* [Request]:
Reproduce the passage of the prison typewriter ban article starting with "That was the" and going on through "ban, she said.".

* [Given passage]:
---
The prison population is projected to top 21,000 by 2016.

At Ely State Prison, the state's only maximum-security facility, violent inmates who had been living alone now share their space, resulting in at least one death.

In December 2006, Anthony Beltran was killed, allegedly by cellmate Douglas Scott Potter.

The weapon was "the roller pin from inside the platen of the inmate's typewriter," Greg Cox, deputy director of operations for DOC, said in an affidavit. "It is easily accessible and easily concealed."

That was the first incident that sparked the typewriter ban, the attorney general's staff said in its response. The second was March 2007, when an inmate tried to stab a guard with a weapon that had been "fashioned from a piece of an inmate typewriter."

Officials announced the next day that typewriters were prohibited at Ely. The ban was extended to all prisons by May.

Inmate Russell Cohen sought injunctions in at least seven legal actions, saying the ban was unconstitutional. The state responded with its filing in June 2007.

At least 13 actions have been filed in federal court over the typewriter issue, said Alicia Lerud, a deputy attorney general. Three other U.S. cases are pending and at least four cases are in state court over the typewriter ban, she said.

Some inmates at the Ely facility say the attack on Beltran was destined to happen, regardless of the weapon used.

"It is simply irrational to blame the December 2006 attack on a typewriter, when televisions, extension cords and even prison boots have been used and are available in situations similar to the December 2006 incident," inmates Travers Greene and Paul Browning said in a handwritten motion.

Browing said Potter told him that he had "repeatedly pleaded with prison officials not to place him in the cell with Mr. Beltran and if this happened, there would be trouble."

Potter also sent prison officials three notes stating his violent intentions.

In the first, Potter said he wanted to be in a single cell: "Whoever you decide I am to live with, so make sure he is big, knows how to fight, and ain't afraid to die."

In the second, he wrote, "I give fair warning that whoever you move in I will physically assault savagely."
---
* [Records]:
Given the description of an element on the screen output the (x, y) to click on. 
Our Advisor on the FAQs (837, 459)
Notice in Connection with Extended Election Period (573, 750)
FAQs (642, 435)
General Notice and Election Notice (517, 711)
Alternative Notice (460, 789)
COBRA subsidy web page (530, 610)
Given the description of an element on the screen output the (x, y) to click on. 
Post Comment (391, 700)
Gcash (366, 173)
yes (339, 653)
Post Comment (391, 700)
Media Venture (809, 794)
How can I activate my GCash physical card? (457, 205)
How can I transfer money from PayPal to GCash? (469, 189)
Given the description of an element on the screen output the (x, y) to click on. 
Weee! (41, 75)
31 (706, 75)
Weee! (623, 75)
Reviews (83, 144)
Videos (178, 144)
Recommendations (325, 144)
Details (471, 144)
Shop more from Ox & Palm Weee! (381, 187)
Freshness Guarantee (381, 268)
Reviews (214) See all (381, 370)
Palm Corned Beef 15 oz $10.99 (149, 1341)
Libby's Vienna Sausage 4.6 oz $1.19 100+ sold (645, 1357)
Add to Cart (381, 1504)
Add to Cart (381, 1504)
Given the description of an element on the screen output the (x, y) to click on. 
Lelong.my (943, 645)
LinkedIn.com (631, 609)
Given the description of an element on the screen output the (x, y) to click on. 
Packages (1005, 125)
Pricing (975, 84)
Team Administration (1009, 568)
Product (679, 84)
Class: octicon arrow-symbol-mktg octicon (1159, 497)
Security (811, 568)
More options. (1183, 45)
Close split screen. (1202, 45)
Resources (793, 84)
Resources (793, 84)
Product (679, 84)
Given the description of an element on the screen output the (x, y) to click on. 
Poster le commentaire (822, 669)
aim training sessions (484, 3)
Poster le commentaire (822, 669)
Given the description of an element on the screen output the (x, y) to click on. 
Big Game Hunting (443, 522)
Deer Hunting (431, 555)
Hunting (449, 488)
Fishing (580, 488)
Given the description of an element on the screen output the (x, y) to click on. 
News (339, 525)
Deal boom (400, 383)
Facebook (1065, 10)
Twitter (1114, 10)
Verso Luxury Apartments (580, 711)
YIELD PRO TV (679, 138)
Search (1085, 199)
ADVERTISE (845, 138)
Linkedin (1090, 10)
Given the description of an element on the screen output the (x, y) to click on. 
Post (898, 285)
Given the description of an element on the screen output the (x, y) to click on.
---
* [Exercise result]:
That was the first incident that sparked the typewriter ban, the attorney general's staff said in its response. The second was March 2007, when an inmate tried to stab a guard with a weapon that had been "fashioned from a piece of an inmate typewriter."

Officials announced the next day that typewriters were prohibited at Ely. The ban was extended to all prisons by May.

Inmate Russell Cohen sought injunctions in at least seven legal actions, saying the ban was unconstitutional. The state responded with its filing in June 2007.

At least 13 actions have been filed in federal court over the typewriter issue, said Alicia Lerud, a deputy attorney general. Three other U.S. cases are pending and at least four cases are in state court over the typewriter ban, she said.